「明日は受診日、付き添いをお願いします」と、いつものケアマネジャーさんからのご依頼。
ご利用者様はアルツハイマー型認知症を患っておられますが、最近は感情の起伏が激しく、ケアマネさんにも手をあげそうになる場面があったとのこと。
そのお話を聞き、少し緊張感をもってお迎えに向かいました。
■ 国道を一人で歩く姿を発見
ご自宅へ向かう道中、ふと目に入ったのは――国道3号線を、一人で歩くご本人の姿。
慌てて車を停め、声をかけると、
「どこに行こうとしたんだっけな…」と困ったような表情で立ち止まられました。
目的があやふやになってしまうのも、認知症の特徴のひとつ。
「今日は病院に行く日ですよ」とお伝えすると、「そうだったね」とすぐに頷いてくださり、車に乗ってくださいました。
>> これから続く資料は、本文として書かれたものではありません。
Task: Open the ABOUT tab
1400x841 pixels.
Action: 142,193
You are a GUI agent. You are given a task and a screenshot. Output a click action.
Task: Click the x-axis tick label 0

このような“偶然”は、きっと偶然ではなく、少しでも早くつながれて良かった…と心から思いました。
■ 受診で見えた、ご本人の状態と薬の管理
病院では、ケアマネさんから伺っていた情報を医師へ丁寧にお伝えしました。
「最近怒りっぽい」「手をあげるようなそぶりがある」といった変化を共有することで、医師の診察もより具体的に進めていただくことができました。
診察の結果、内服薬が1種類追加されました。
ご自宅に戻ってからは、内服管理カレンダーに新しい薬を組み入れる作業を一緒に行い、
これまでの残薬(およそ10日分)も確認。
飲み忘れが重なっていたことがわかり、継続して服薬する難しさを改めて感じました。
■ 「靴がボロになったんだよ」――買い物にも寄り道
受診を終えた帰り道。
ご本人から「靴がもうボロボロでね。ニシムタに行っていい?」と、はっきりとしたリクエスト。
買い物に行きたいという意思がしっかりとあることは、とても大切な「自分らしさ」の表れです。
すぐにニシムタへ向かいました。
売り場では、「この靴は柔らかい」「これは滑りそう」などと丁寧に選ばれ、最終的にご本人の納得のいく一足を購入されました。
■ 支援とは、“気づき”と“柔軟さ”の積み重ね
今回のように、
・道に迷っていた方を安全に受診へつなぐこと
・医療者と連携し、服薬管理まで行うこと
・そして「買い物に行きたい」という気持ちに応えること
すべてが、「その方らしい生活」を支えるための一歩だと感じています。
決してマニュアル通りにはいかない毎日ですが、だからこそ、観察・傾聴・連携・柔軟性が問われるのがこの仕事の面白さでもあります。
最後に
福祉タクシーむすびでは、送迎だけでなく、病院付き添いや買い物サポート、日常のちょっとした不安への寄り添いも大切にしています。
「ただの移動」ではない「生き方を支える移動」を。
これからも、一人ひとりに合った支援を心がけていきます。